Collected data entries:
.....

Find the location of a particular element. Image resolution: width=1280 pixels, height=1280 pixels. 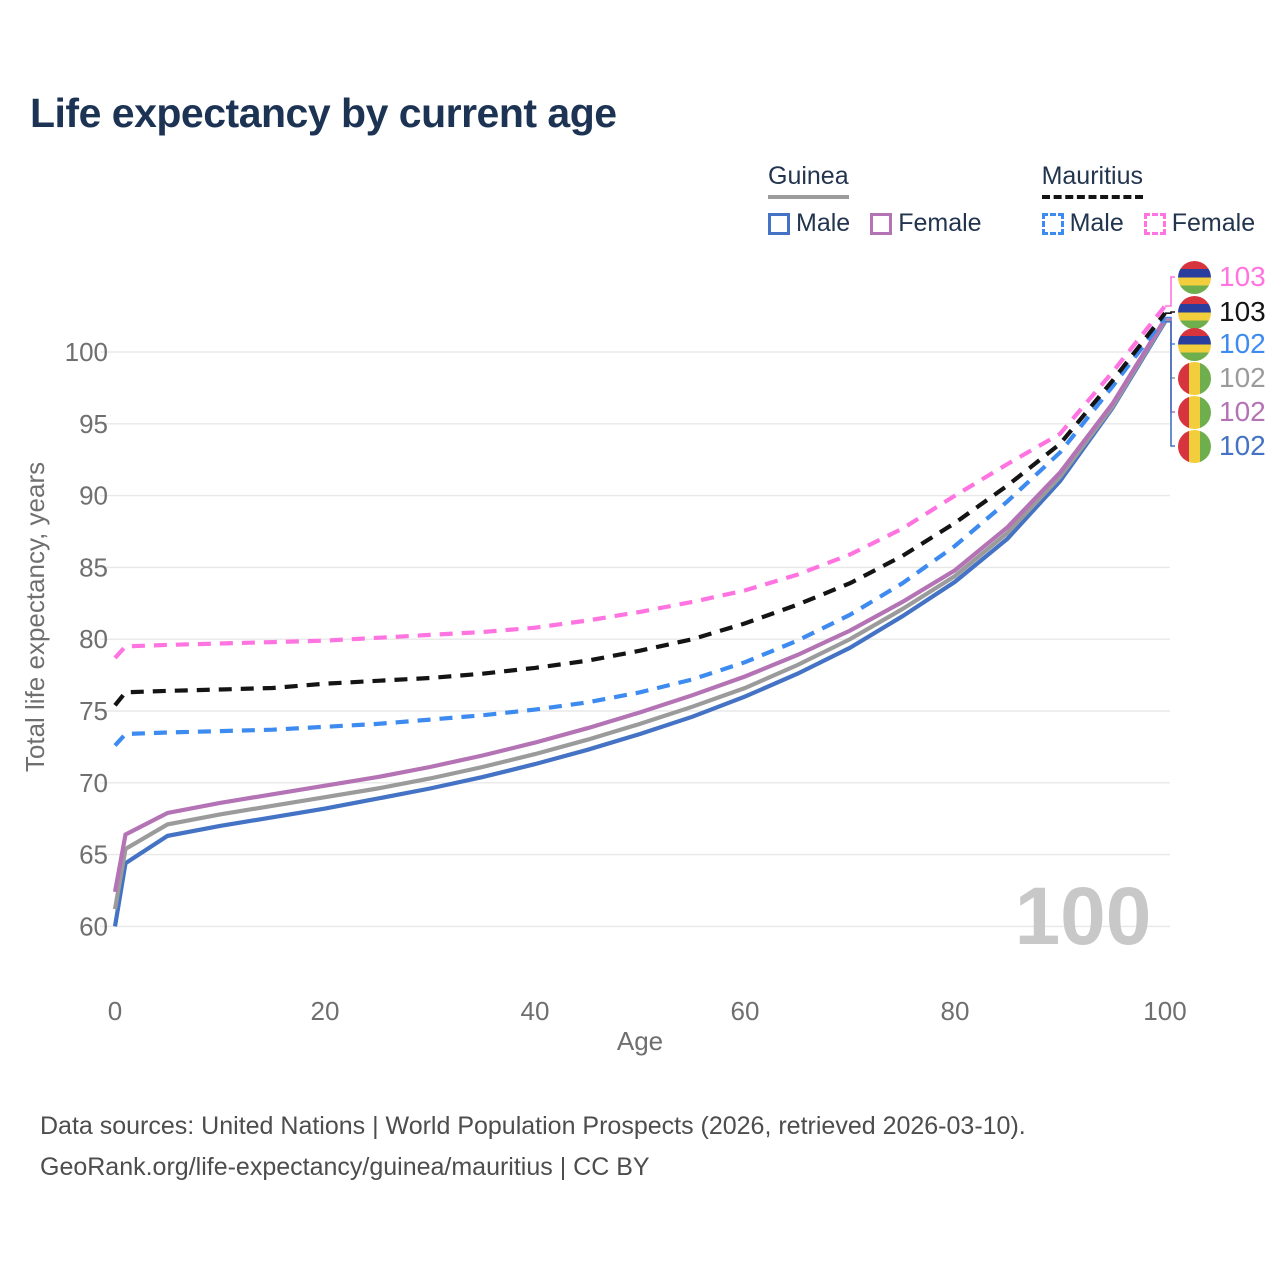

legend-toggle-guinea-female: Female is located at coordinates (926, 224).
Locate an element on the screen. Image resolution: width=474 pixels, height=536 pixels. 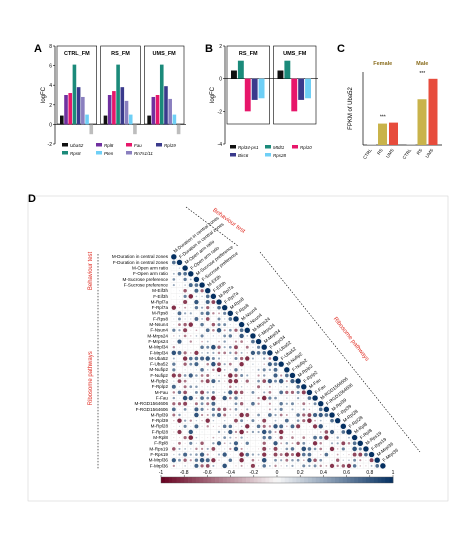
d-row-label: F-Rplp2 is located at coordinates (160, 386).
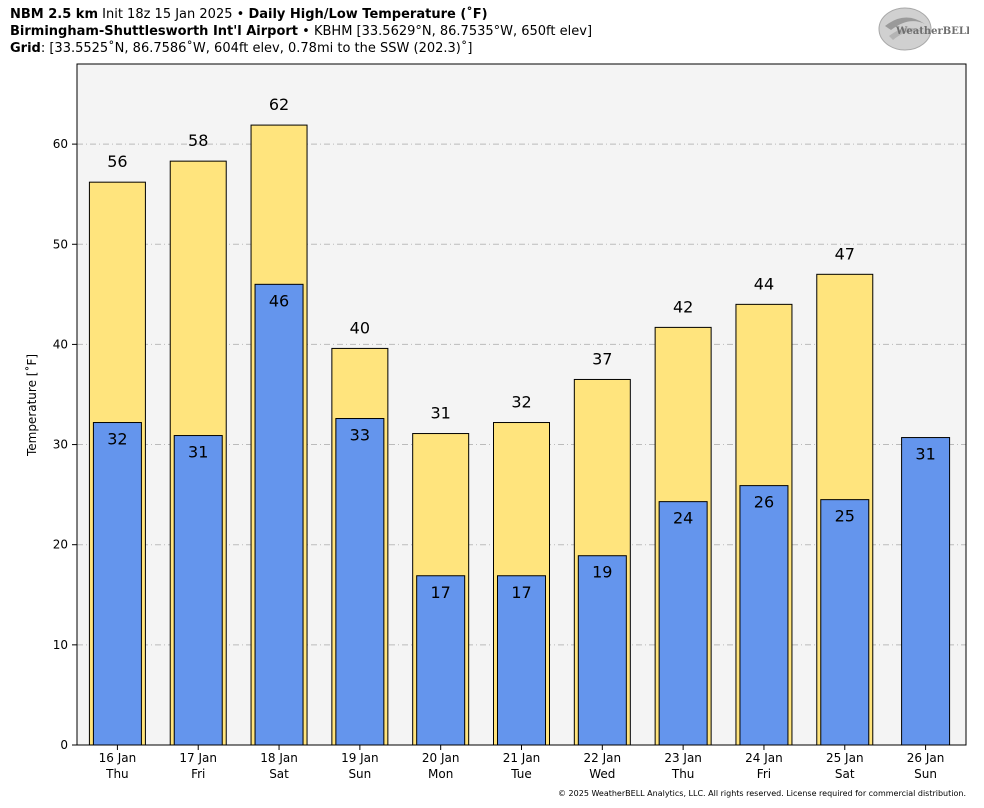  Describe the element at coordinates (453, 32) in the screenshot. I see `station-info: KBHM [33.5629°N, 86.7535°W, 650ft elev]` at that location.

.....

Job: Can you update every one of these lines so that "Image resolution" reads "Screen resolution", keep everything else the same, and omit the pictures from your answer?

Result of the exercise:
Find the location of a particular element. Screen resolution: width=1280 pixels, height=1280 pixels. 

legend-toggle-guinea-female: Female is located at coordinates (926, 224).
Locate an element on the screen. Screen resolution: width=474 pixels, height=536 pixels. 
d-row-label: F-Rplp2 is located at coordinates (160, 386).
  Describe the element at coordinates (453, 32) in the screenshot. I see `station-info: KBHM [33.5629°N, 86.7535°W, 650ft elev]` at that location.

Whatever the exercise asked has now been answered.